EXERCISE INSTRUCTIONS —
Edit the parallel scanning thread, starting with "2017-02-20 Thread Anil" and going on through "client only soln.", so that "first key" takes the place of "start key".

PAGE EXCERPT —
Re: Parallel Scanner

2017-02-20 Thread Anil
i understand my original post now :)  Sorry about that.

now the challenge is to split a start key and end key at client side to
allow parallel scans on table with no buckets, pre-salting.

Thanks.

On 20 February 2017 at 20:21, ramkrishna vasudevan <
ramkrishna.s.vasude...@gmail.com> wrote:

> You are trying to scan one region itself in parallel, then even I got you
> wrong. Richard's suggestion is the right choice for client only soln.
>
> On Mon, Feb 20, 2017 at 7:40 PM, Anil  wrote:
>
> > Thanks Richard :)
> >
> > On 20 February 2017 at 18:56, Richard Startin <
> richardstar...@outlook.com>
> > wrote:
> >
> > > RegionLocator is not deprecated, hence the suggestion to use it if it's
> > > available in place of whatever is still available on HTable for your
> > > version of HBase - it will make upgrades easier. For instance
> > > HTable::getRegionsInRange no longer exists on the current master
> branch.
> > >
> > >
> > > "I am trying to scan a region in parallel :)"
> > >
> > >
> > > I thought you were asking about scanning many regions at the same time,
> > > not scanning a single region in parallel? HBASE-1935 is about
> > parallelising
> > > scans over regions, not within regions.
> > >
> > >
> > > If you want to parallelise within a region, you could write a little
> > > method to split the first and last key of the region into several
> > disjoint
> > > lexicographic buckets and create a scan for each bucket, then execute
> > those
> > > scans in parallel. Your data probably doesn't distribute uniformly over
> > > lexicographic buckets though so the scans are unlikely to execute at a
> > > constant rate and you'll get results in time proportional to the
> > > lexicographic bucket with the highest cardinality in the region. I'd be
> > > interested to know if anyone on the list has ever tried this and what
> the
> > > results were?
> > >
> > >
> > > Using the much simpler approach of parallelising over regions by
> creating
> > > multiple disjoint scans client side, as suggested, your performance now
> > > depends on your regions which you have some control over. You can
> achieve
> > > the same effect by pre-splitting your table such that you empirically
> > > optimise read performance for the dataset you store.

(Screen grounding material)
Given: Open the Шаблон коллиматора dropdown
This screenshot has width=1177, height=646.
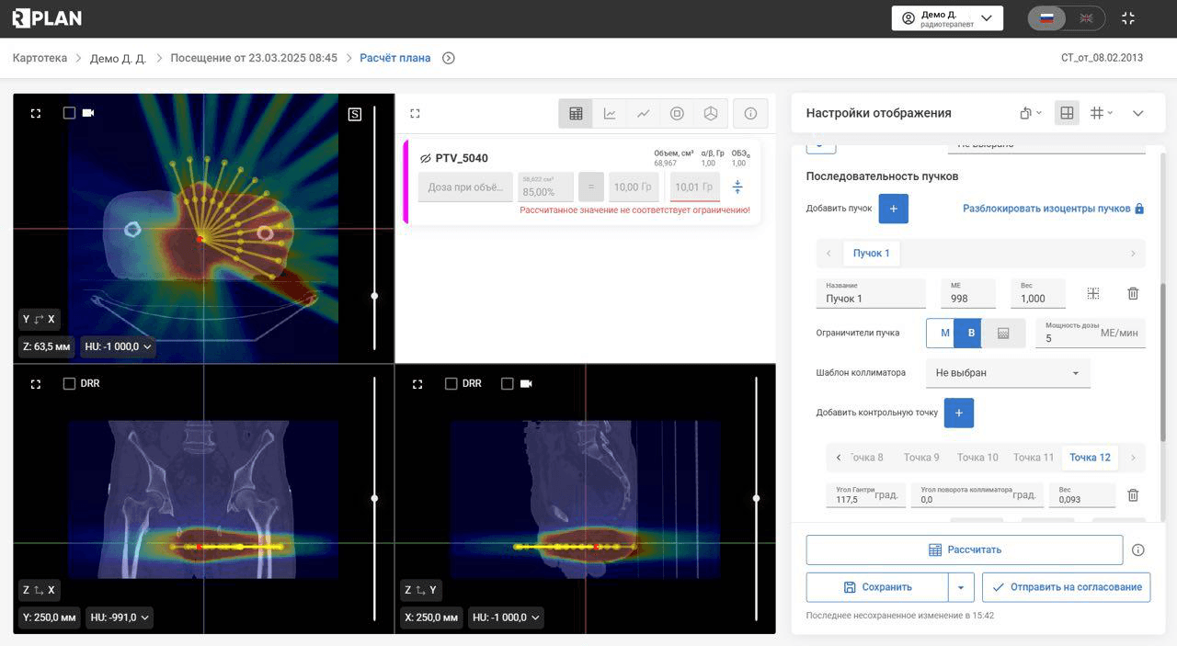Looking at the screenshot, I should tap(1008, 373).
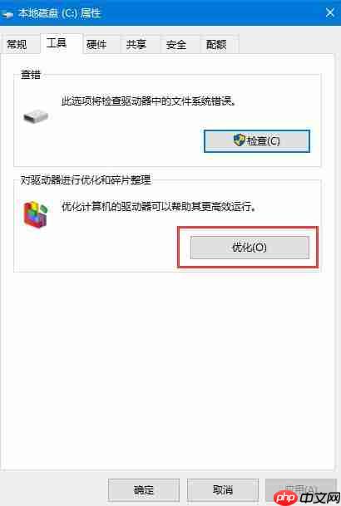Click the shield icon on the 检查 button
The width and height of the screenshot is (341, 506).
[240, 140]
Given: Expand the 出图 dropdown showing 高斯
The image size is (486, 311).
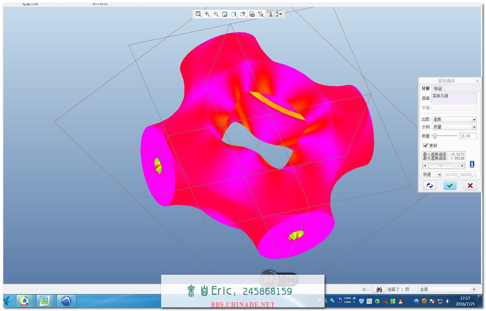Looking at the screenshot, I should point(474,120).
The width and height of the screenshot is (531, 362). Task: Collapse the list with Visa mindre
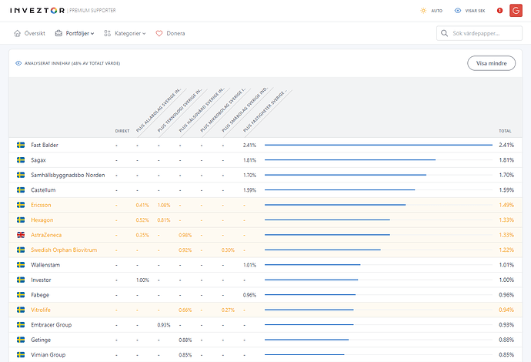[x=491, y=63]
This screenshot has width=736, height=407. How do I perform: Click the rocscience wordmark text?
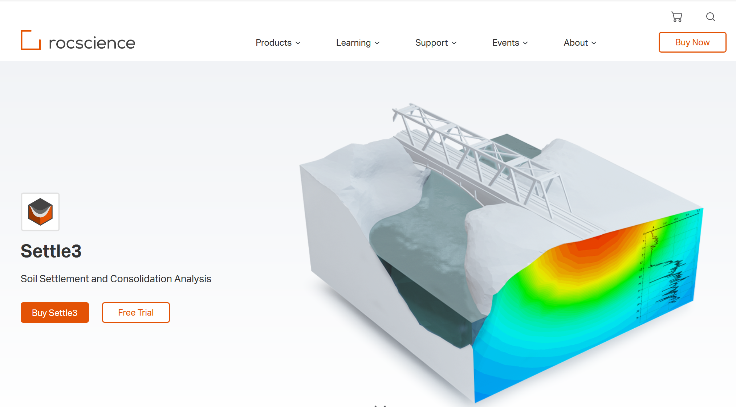point(92,43)
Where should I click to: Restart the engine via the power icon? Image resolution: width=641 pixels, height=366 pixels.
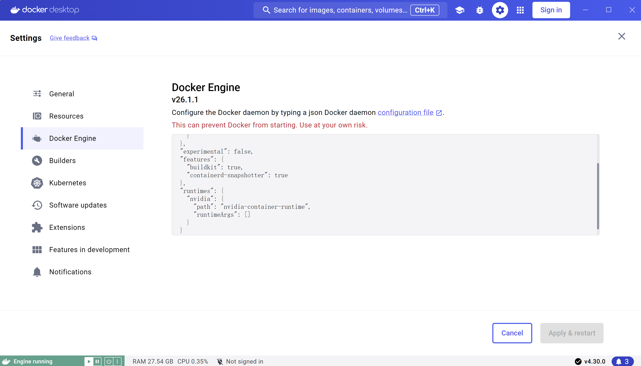pyautogui.click(x=109, y=361)
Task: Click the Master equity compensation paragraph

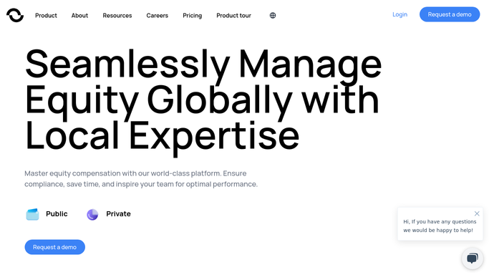Action: tap(141, 178)
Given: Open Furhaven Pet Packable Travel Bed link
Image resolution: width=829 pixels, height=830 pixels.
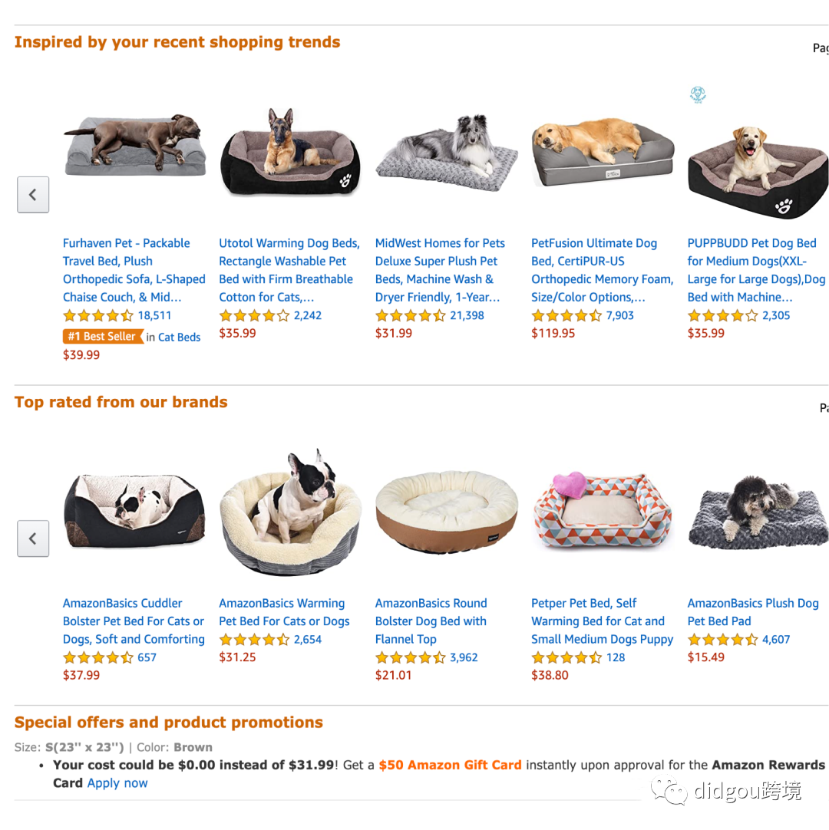Looking at the screenshot, I should click(134, 270).
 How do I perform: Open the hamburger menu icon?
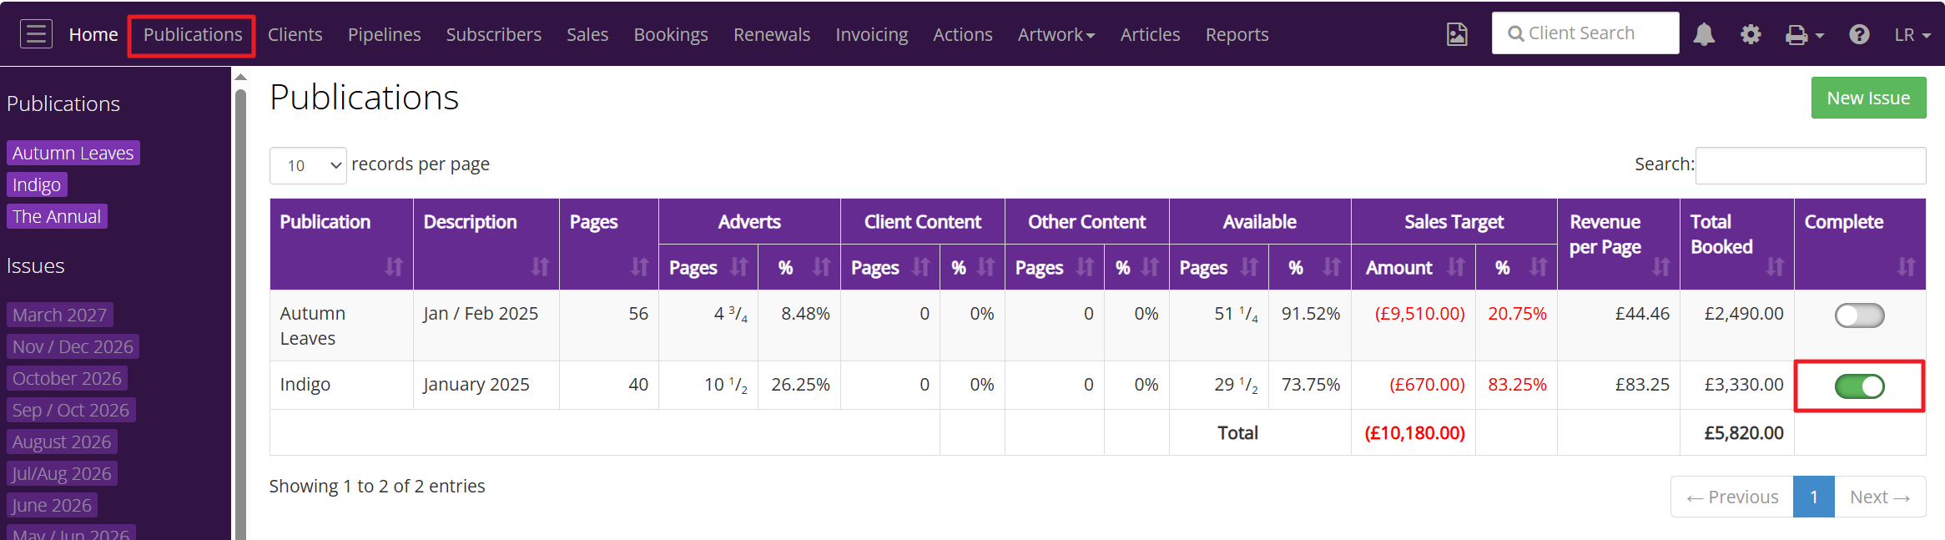coord(36,34)
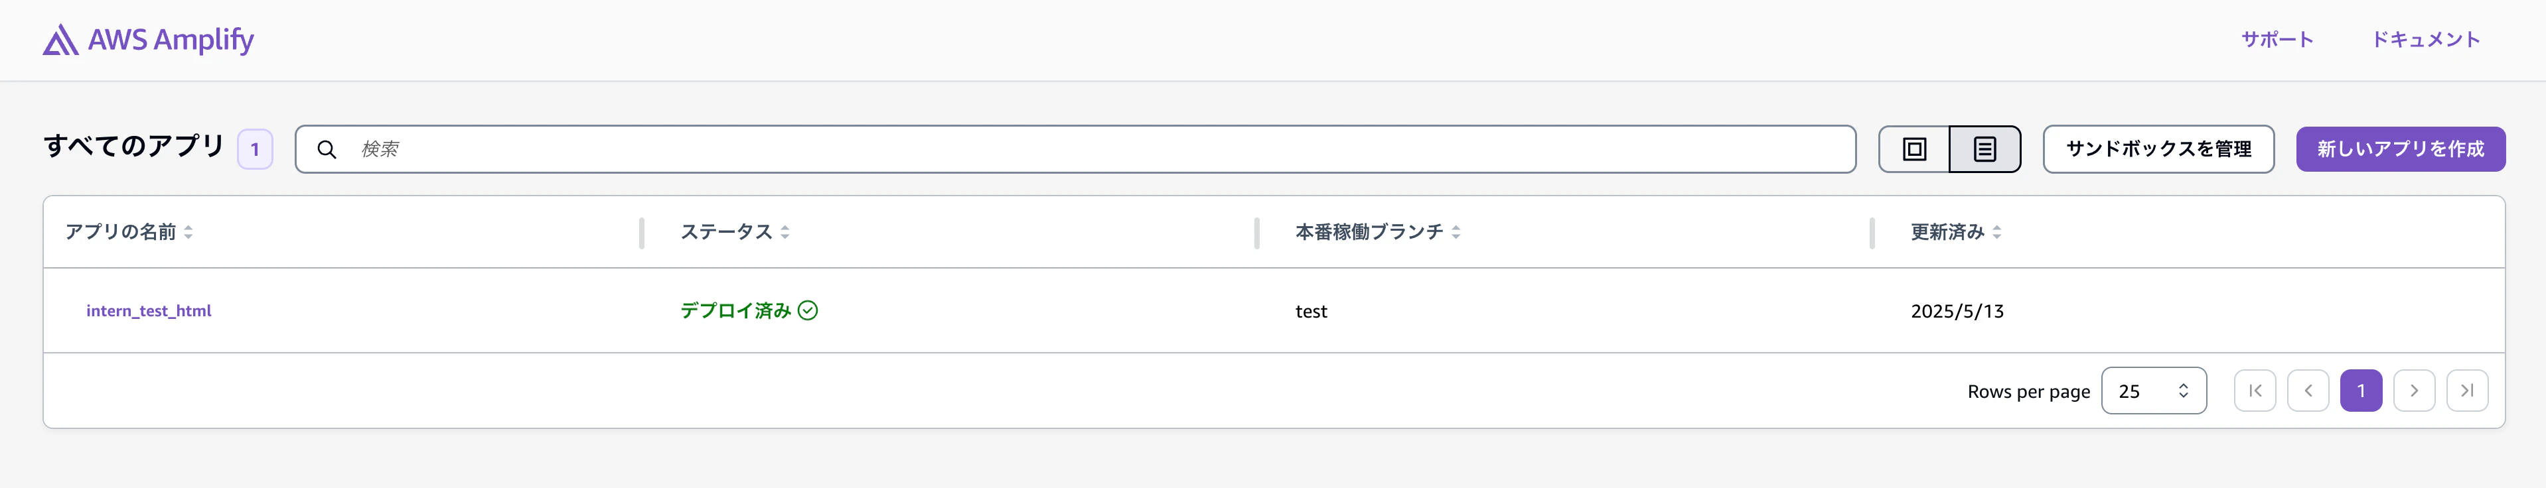The image size is (2546, 488).
Task: Select the card view layout icon
Action: [x=1913, y=149]
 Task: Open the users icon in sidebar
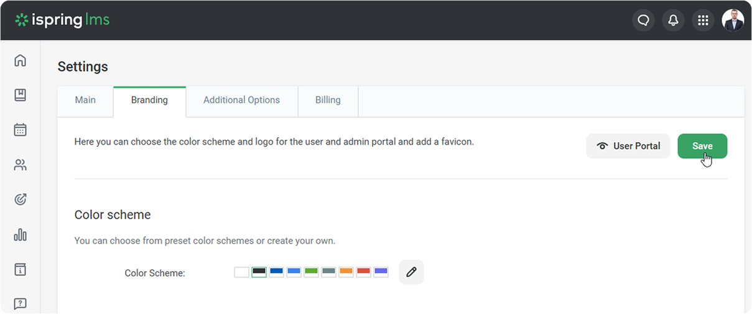pyautogui.click(x=20, y=165)
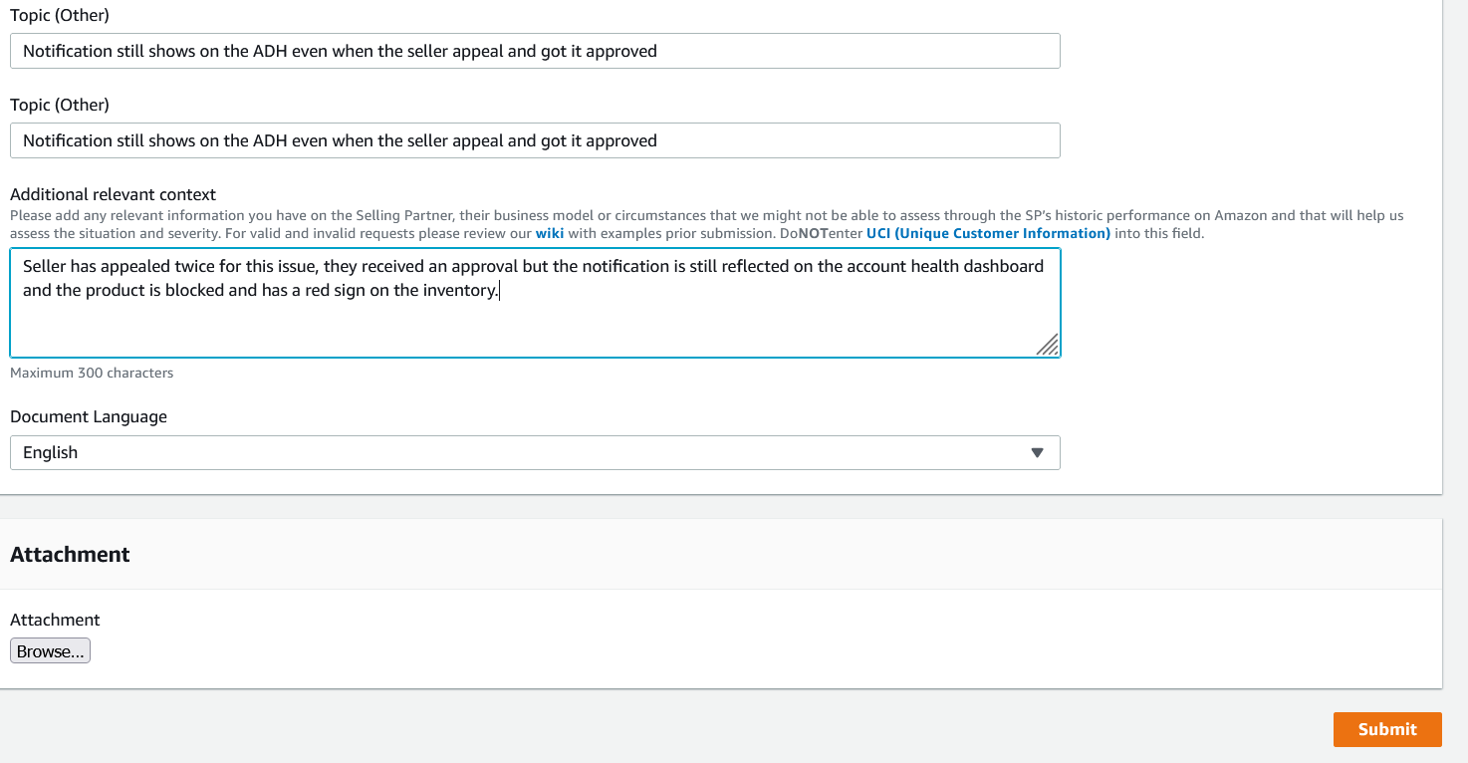Click the orange Submit button
The image size is (1468, 763).
tap(1387, 729)
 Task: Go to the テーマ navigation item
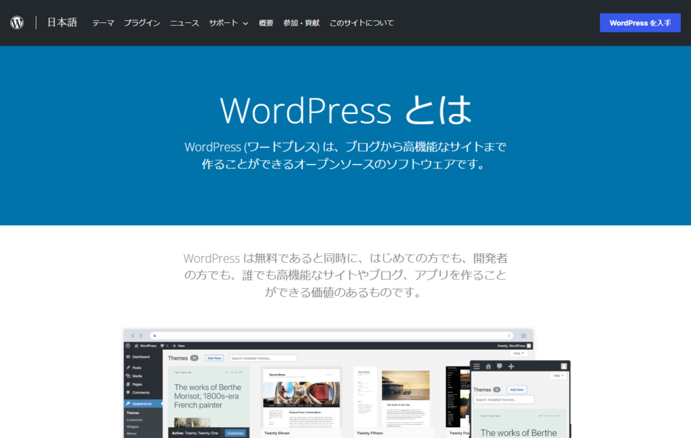[102, 22]

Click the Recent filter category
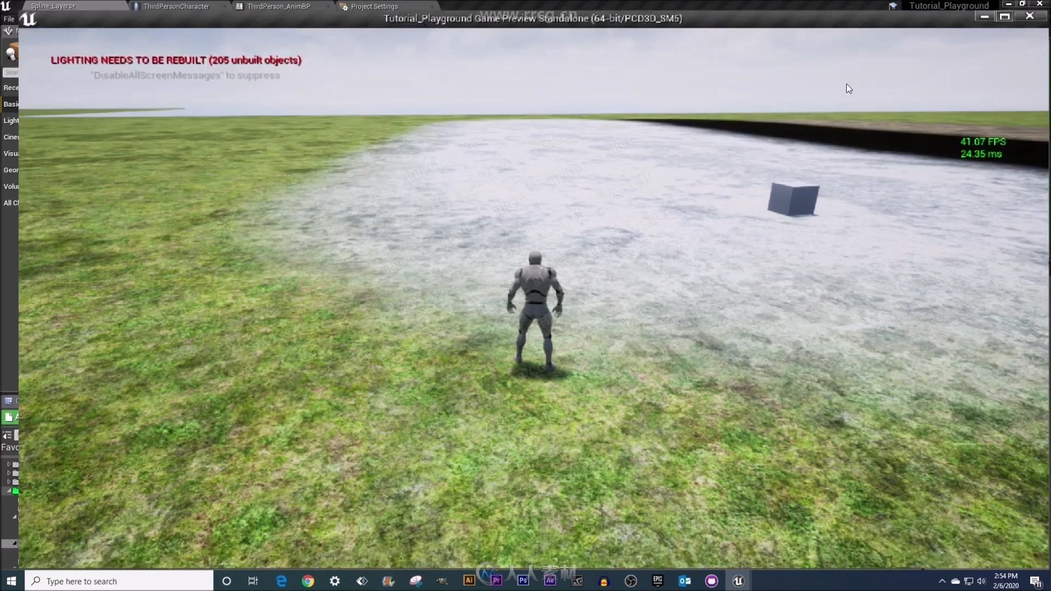pos(11,88)
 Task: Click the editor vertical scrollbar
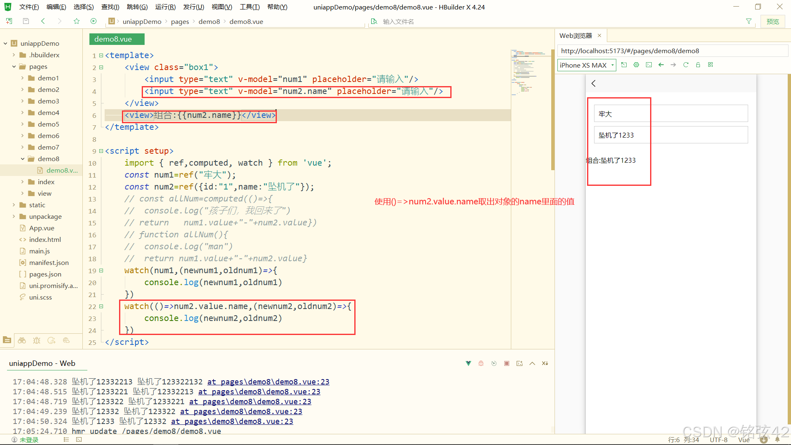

RESPONSE BELOW —
2017-02-20 Thread Anil
i understand my original post now :)  Sorry about that.

now the challenge is to split a first key and end key at client side to
allow parallel scans on table with no buckets, pre-salting.

Thanks.

On 20 February 2017 at 20:21, ramkrishna vasudevan <
ramkrishna.s.vasude...@gmail.com> wrote:

> You are trying to scan one region itself in parallel, then even I got you
> wrong. Richard's suggestion is the right choice for client only soln.